Requirement: Update the data from the line containing "You are a computer-use" through the end, changing "screenshot" to "screen capture" and leaving everything else as it is.

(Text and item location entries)

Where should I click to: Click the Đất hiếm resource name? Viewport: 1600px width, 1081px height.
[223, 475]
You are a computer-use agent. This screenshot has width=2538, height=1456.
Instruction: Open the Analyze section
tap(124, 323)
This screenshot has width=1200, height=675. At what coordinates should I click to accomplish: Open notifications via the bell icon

Task result:
You are a computer-use agent. This screen capture has width=2538, height=1456.
Instruction: Open the Analyze section
tap(124, 323)
This screen capture has width=1200, height=675. At what coordinates should I click to accomplish: Open notifications via the bell icon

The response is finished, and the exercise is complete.